---- Provided records
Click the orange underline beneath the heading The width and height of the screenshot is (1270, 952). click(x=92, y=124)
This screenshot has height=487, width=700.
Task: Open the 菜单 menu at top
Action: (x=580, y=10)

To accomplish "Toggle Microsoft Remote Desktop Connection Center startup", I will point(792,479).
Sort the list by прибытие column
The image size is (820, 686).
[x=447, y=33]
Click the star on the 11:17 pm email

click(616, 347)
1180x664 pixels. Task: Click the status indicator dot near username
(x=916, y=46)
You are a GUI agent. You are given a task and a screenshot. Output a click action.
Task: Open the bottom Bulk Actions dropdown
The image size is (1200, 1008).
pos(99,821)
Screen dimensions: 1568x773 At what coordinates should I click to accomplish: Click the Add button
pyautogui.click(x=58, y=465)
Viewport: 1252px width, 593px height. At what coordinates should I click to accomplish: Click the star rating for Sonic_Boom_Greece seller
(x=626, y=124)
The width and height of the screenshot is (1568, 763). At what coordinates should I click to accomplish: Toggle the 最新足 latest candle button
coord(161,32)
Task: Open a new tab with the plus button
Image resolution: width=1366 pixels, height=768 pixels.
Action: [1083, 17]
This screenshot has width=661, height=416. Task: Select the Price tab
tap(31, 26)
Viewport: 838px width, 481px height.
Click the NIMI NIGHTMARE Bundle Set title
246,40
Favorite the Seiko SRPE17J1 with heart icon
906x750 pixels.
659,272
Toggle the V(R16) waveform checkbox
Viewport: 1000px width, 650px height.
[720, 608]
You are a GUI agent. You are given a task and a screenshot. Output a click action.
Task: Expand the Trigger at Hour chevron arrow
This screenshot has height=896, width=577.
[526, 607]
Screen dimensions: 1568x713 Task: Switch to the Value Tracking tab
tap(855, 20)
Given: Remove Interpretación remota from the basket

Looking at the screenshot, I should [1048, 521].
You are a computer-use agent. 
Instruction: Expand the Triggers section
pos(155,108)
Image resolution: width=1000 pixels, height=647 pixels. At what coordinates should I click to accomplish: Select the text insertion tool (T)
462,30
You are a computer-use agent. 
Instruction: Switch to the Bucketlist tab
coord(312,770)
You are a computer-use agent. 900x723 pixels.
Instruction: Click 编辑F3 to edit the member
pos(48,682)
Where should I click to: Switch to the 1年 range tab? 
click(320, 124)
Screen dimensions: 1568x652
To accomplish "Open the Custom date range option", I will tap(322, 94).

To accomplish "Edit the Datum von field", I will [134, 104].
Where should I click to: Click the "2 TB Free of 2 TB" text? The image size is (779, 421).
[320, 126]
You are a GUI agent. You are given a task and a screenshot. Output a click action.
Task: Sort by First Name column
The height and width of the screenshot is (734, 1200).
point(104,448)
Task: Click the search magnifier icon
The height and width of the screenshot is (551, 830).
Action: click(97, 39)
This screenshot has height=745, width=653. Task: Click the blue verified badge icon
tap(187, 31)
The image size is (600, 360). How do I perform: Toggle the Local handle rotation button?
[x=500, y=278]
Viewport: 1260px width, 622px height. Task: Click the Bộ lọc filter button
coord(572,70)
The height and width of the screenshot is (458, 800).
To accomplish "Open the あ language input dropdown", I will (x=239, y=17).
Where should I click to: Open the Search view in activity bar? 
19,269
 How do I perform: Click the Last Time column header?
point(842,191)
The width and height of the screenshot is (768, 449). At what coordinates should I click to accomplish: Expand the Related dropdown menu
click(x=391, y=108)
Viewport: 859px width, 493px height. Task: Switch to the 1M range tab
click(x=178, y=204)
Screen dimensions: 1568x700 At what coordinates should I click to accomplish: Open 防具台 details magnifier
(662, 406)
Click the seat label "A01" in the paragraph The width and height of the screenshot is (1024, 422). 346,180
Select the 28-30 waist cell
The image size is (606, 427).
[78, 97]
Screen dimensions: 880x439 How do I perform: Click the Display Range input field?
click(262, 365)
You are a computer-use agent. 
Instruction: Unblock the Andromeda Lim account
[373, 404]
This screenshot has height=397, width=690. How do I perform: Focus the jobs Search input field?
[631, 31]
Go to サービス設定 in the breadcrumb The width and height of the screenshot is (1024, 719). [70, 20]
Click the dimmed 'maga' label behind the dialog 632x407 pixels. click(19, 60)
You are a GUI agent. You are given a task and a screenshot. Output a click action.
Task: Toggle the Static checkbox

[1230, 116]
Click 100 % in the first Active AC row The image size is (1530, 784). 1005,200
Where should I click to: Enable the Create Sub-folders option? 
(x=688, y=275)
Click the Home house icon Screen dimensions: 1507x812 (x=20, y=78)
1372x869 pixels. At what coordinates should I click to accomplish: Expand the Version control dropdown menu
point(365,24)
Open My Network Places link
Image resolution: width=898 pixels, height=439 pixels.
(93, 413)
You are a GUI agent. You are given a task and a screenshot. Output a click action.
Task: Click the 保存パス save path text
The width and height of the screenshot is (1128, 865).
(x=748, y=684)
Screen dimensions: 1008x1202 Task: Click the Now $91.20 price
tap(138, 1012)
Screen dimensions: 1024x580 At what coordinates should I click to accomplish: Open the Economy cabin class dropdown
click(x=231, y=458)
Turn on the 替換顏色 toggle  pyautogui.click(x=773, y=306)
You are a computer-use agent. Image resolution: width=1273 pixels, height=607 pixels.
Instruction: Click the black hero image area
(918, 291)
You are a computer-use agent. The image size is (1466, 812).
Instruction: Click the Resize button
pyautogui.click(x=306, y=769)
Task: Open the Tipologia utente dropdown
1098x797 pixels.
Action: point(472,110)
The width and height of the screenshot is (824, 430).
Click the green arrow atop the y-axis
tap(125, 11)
--------
Rewrite all of the material above with every "dropdown" changed to "drop-down list", leaving everything else as it is.

• **Exercise output**:
Click the orange underline beneath the heading The width and height of the screenshot is (1270, 952). click(x=92, y=124)
This screenshot has height=487, width=700.
Task: Open the 菜单 menu at top
Action: (x=580, y=10)

To accomplish "Toggle Microsoft Remote Desktop Connection Center startup", I will point(792,479).
Sort the list by прибытие column
The image size is (820, 686).
[x=447, y=33]
Click the star on the 11:17 pm email

click(616, 347)
1180x664 pixels. Task: Click the status indicator dot near username
(x=916, y=46)
You are a GUI agent. You are given a task and a screenshot. Output a click action.
Task: Open the bottom Bulk Actions drop-down list
The image size is (1200, 1008).
pos(99,821)
Screen dimensions: 1568x773 At what coordinates should I click to accomplish: Click the Add button
pyautogui.click(x=58, y=465)
Viewport: 1252px width, 593px height. At what coordinates should I click to accomplish: Click the star rating for Sonic_Boom_Greece seller
(x=626, y=124)
The width and height of the screenshot is (1568, 763). At what coordinates should I click to accomplish: Toggle the 最新足 latest candle button
coord(161,32)
Task: Open a new tab with the plus button
Image resolution: width=1366 pixels, height=768 pixels.
Action: [1083, 17]
This screenshot has width=661, height=416. Task: Select the Price tab
tap(31, 26)
Viewport: 838px width, 481px height.
Click the NIMI NIGHTMARE Bundle Set title
246,40
Favorite the Seiko SRPE17J1 with heart icon
906x750 pixels.
659,272
Toggle the V(R16) waveform checkbox
Viewport: 1000px width, 650px height.
[720, 608]
You are a GUI agent. You are given a task and a screenshot. Output a click action.
Task: Expand the Trigger at Hour chevron arrow
This screenshot has height=896, width=577.
[526, 607]
Screen dimensions: 1568x713 Task: Switch to the Value Tracking tab
tap(855, 20)
Given: Remove Interpretación remota from the basket

Looking at the screenshot, I should [1048, 521].
You are a computer-use agent. 
Instruction: Expand the Triggers section
pos(155,108)
Image resolution: width=1000 pixels, height=647 pixels. At what coordinates should I click to accomplish: Select the text insertion tool (T)
462,30
You are a computer-use agent. 
Instruction: Switch to the Bucketlist tab
coord(312,770)
You are a computer-use agent. 900x723 pixels.
Instruction: Click 编辑F3 to edit the member
pos(48,682)
Where should I click to: Switch to the 1年 range tab? 
click(320, 124)
Screen dimensions: 1568x652
To accomplish "Open the Custom date range option", I will tap(322, 94).

To accomplish "Edit the Datum von field", I will [134, 104].
Where should I click to: Click the "2 TB Free of 2 TB" text? The image size is (779, 421).
[320, 126]
You are a GUI agent. You are given a task and a screenshot. Output a click action.
Task: Sort by First Name column
The height and width of the screenshot is (734, 1200).
point(104,448)
Task: Click the search magnifier icon
The height and width of the screenshot is (551, 830).
Action: click(97, 39)
This screenshot has height=745, width=653. Task: Click the blue verified badge icon
tap(187, 31)
The image size is (600, 360). How do I perform: Toggle the Local handle rotation button?
[x=500, y=278]
Viewport: 1260px width, 622px height. Task: Click the Bộ lọc filter button
coord(572,70)
The height and width of the screenshot is (458, 800).
To accomplish "Open the あ language input drop-down list", I will (x=239, y=17).
Where should I click to: Open the Search view in activity bar? 
19,269
 How do I perform: Click the Last Time column header?
point(842,191)
The width and height of the screenshot is (768, 449). At what coordinates should I click to accomplish: Expand the Related drop-down list menu
click(x=391, y=108)
Viewport: 859px width, 493px height. Task: Switch to the 1M range tab
click(x=178, y=204)
Screen dimensions: 1568x700 At what coordinates should I click to accomplish: Open 防具台 details magnifier
(662, 406)
Click the seat label "A01" in the paragraph The width and height of the screenshot is (1024, 422). 346,180
Select the 28-30 waist cell
The image size is (606, 427).
[78, 97]
Screen dimensions: 880x439 How do I perform: Click the Display Range input field?
click(262, 365)
You are a computer-use agent. 
Instruction: Unblock the Andromeda Lim account
[373, 404]
This screenshot has height=397, width=690. How do I perform: Focus the jobs Search input field?
[631, 31]
Go to サービス設定 in the breadcrumb The width and height of the screenshot is (1024, 719). [70, 20]
Click the dimmed 'maga' label behind the dialog 632x407 pixels. click(19, 60)
You are a GUI agent. You are given a task and a screenshot. Output a click action.
Task: Toggle the Static checkbox

[1230, 116]
Click 100 % in the first Active AC row The image size is (1530, 784). 1005,200
Where should I click to: Enable the Create Sub-folders option? 
(x=688, y=275)
Click the Home house icon Screen dimensions: 1507x812 (x=20, y=78)
1372x869 pixels. At what coordinates should I click to accomplish: Expand the Version control drop-down list menu
point(365,24)
Open My Network Places link
Image resolution: width=898 pixels, height=439 pixels.
(93, 413)
You are a GUI agent. You are given a task and a screenshot. Output a click action.
Task: Click the 保存パス save path text
The width and height of the screenshot is (1128, 865).
(x=748, y=684)
Screen dimensions: 1008x1202 Task: Click the Now $91.20 price
tap(138, 1012)
Screen dimensions: 1024x580 At what coordinates should I click to accomplish: Open the Economy cabin class drop-down list
click(x=231, y=458)
Turn on the 替換顏色 toggle  pyautogui.click(x=773, y=306)
You are a computer-use agent. Image resolution: width=1273 pixels, height=607 pixels.
Instruction: Click the black hero image area
(918, 291)
You are a computer-use agent. The image size is (1466, 812).
Instruction: Click the Resize button
pyautogui.click(x=306, y=769)
Task: Open the Tipologia utente drop-down list
1098x797 pixels.
Action: point(472,110)
The width and height of the screenshot is (824, 430).
Click the green arrow atop the y-axis
tap(125, 11)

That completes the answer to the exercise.